A former middle school math teacher, Serrano got started writing because his wife, a former special needs math teacher, was pregnant with twins, and he needed the income to support his family. The details of his writing career are well documented, but it’s worth noting that he said openly that some nights you have to stay up all night to balance family, work and a budding career as a writer.
On March 17, Serrano will be at the Downtown Oklahoma City Public Library for a presentation about writing and freelancing, followed by a book signing. Judith Matthews, the adult engagement supervisor at the downtown library, reached out to Serrano, and he accepted. He agreed to speak with 405 Magazine ahead of that visit – we spoke by phone, and he actually refused to consider seeing the questions in advance.
Is this part of a nationwide tour you are doing?
“No. Not a tour at all. I really like libraries. She hit me up and said she was from the Oklahoma City library, and asked if I wanted to come give a talk. I said, ‘All right, I’ve never done that before, so let’s do it and see what happens.’”
Have you talked to writers before about the process in a formal setting like this?
“Yeah, I’ve done that at a bunch of places: journalism classes at colleges, newsrooms, newspapers, those sorts of places.”
You spent time at a Title I school in Houston after your emergency certification. What was that experience like?
“Resources were not great, but the kids were great. I wanted to teach at a school like that because that’s the kind of school I attended. I’m from the south side of San Antonio, and the school I went to teach at in Houston was 90-something percent Hispanic. My school in San Antonio was about the same percentage, so that was where I felt the most comfortable, but also felt like I could do some good there.
After becoming established as a writer, you told GQ, “You just gotta say you’re a thing, and people will think you’re that thing.” Is that still a truism in your life?
“One hundred percent. That’s the way I became a writer – just started telling people I was a writer. That’s the way I became an author. They asked if I could do a book, and I was like, ‘Of course.’ I had no idea how to do a book. That’s how I sold a TV show. They just asked if I could do it. I said, ‘I know how to do that.’”
You’re well known for your quirky approach to asking questions, as you did in your book Basketball (and Other Things), wherein you include a chapter titled “If 1997 Karl Malone and a Bear Swapped Places for a Season, Who Would Be More Successful?” With that in mind, and thanks to my roommate for this, please answer this question: LeBron James versus a shark – who wins the fight?
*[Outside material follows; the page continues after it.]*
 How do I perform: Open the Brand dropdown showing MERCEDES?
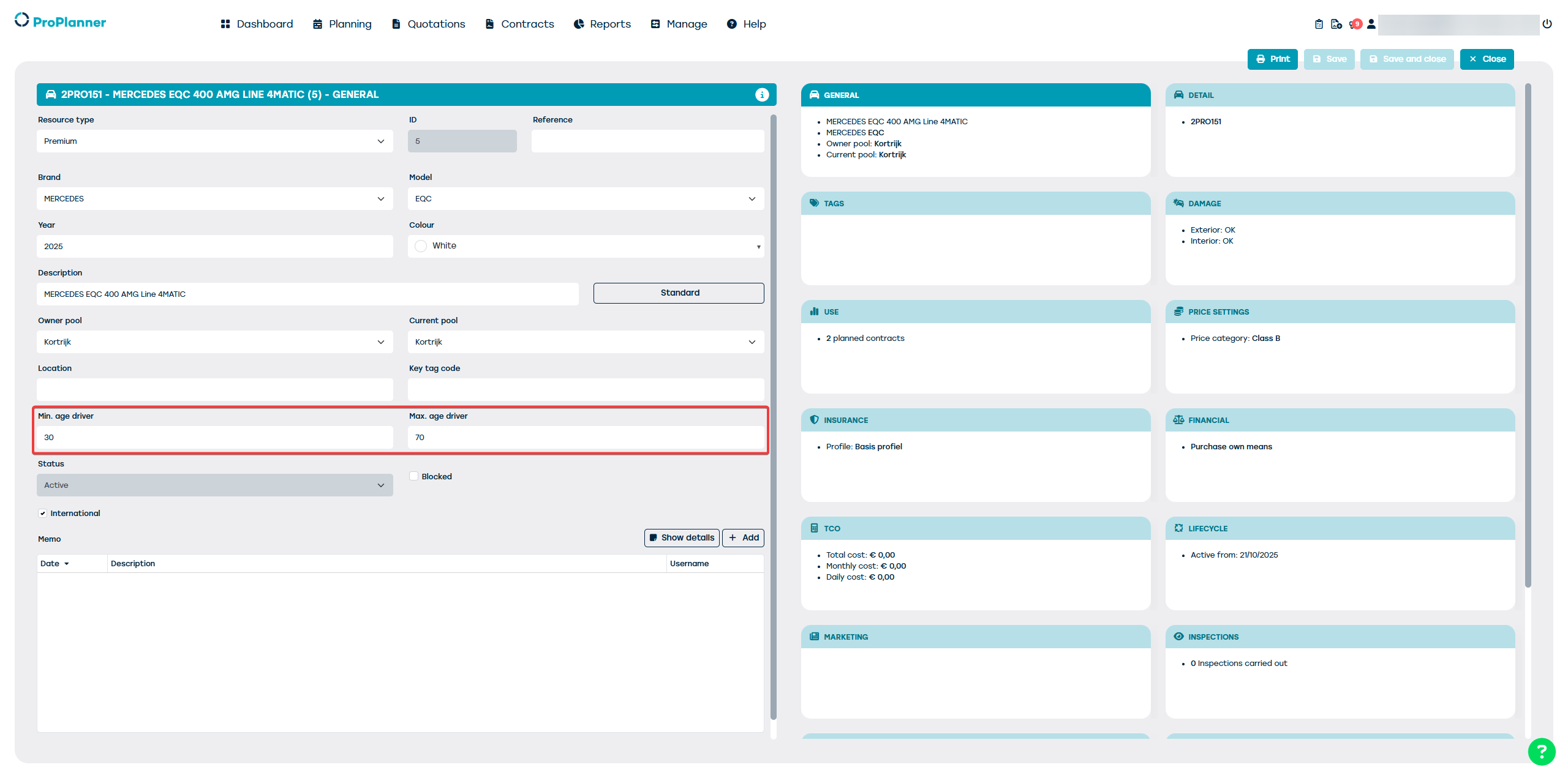click(214, 198)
“You need to set up some parameters. This is the thing I’ve learned about asking questions like that: You can’t just ask an open question like that without building a fence to keep the conversation under control. There would have to be some specifics, like – where are they fighting, first of all? Are they fighting in the middle of the ocean? That’s different than fighting in the middle of a three-foot saltwater pool.”
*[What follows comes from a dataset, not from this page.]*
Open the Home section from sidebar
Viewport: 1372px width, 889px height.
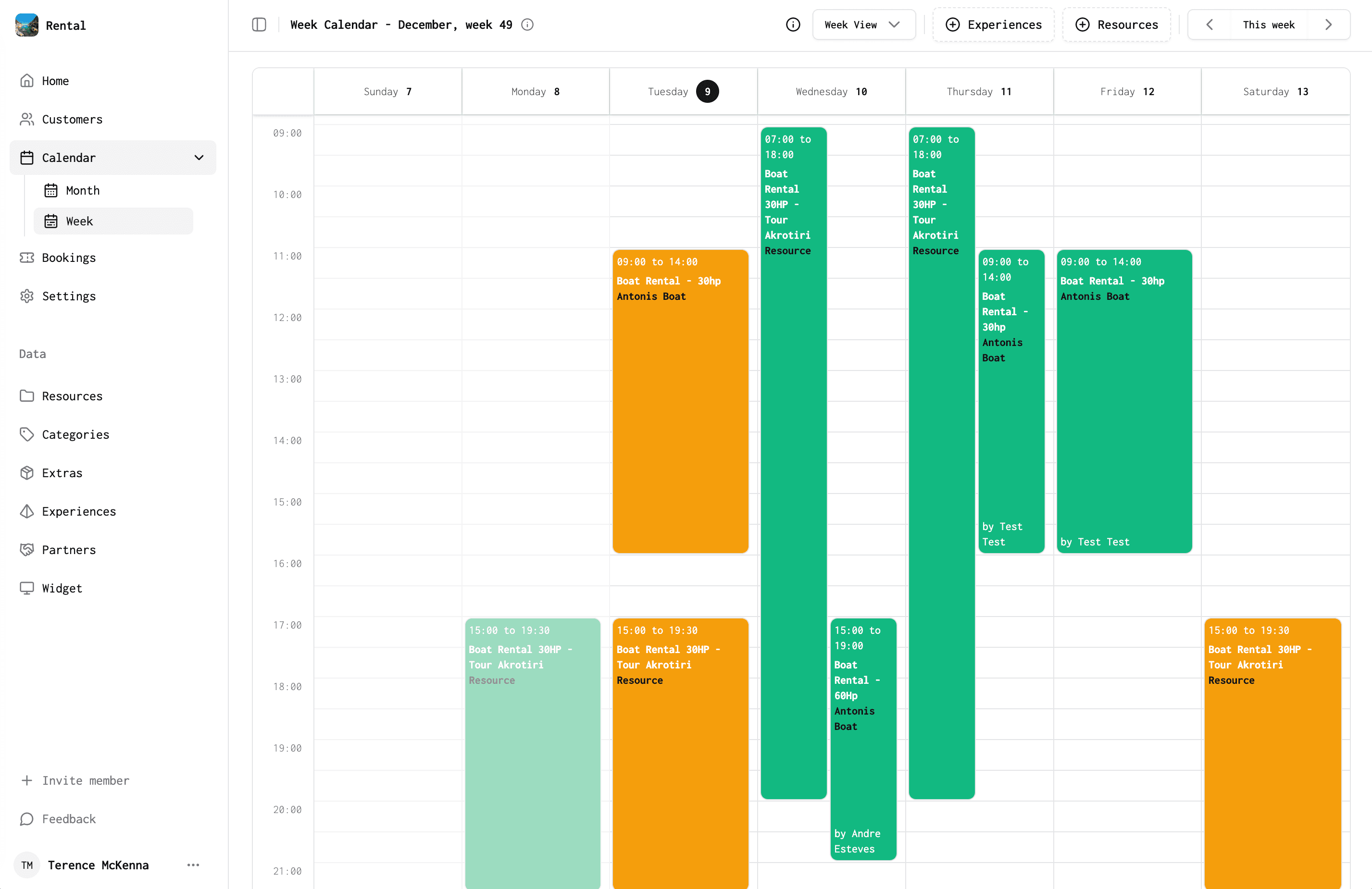point(55,81)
Let’s try this, then. They’re in the middle of the ocean. LeBron has a knife, and it’s a tiger shark.
“OK. What I would do then is read a whole bunch about tiger sharks. Where do they do most of their hunting? How aggressive are they? Do they even frequent the middle of the ocean, or do they try to stay close to shore so that LeBron would have an advantage there? When are they fighting? What month is it? My gut just tells me LeBron would win.”
Why is that?
“The argument I would make without knowing anything else is that we saw a very similar situation in the movie The Beach. It was Leonardo DiCaprio versus a shark, not a tiger shark. He was a medium-sized shark. But he killed him with a knife. He defeated him. If Leonardo DiCaprio can kill a shark with a knife, then I have to believe LeBron James could, too.”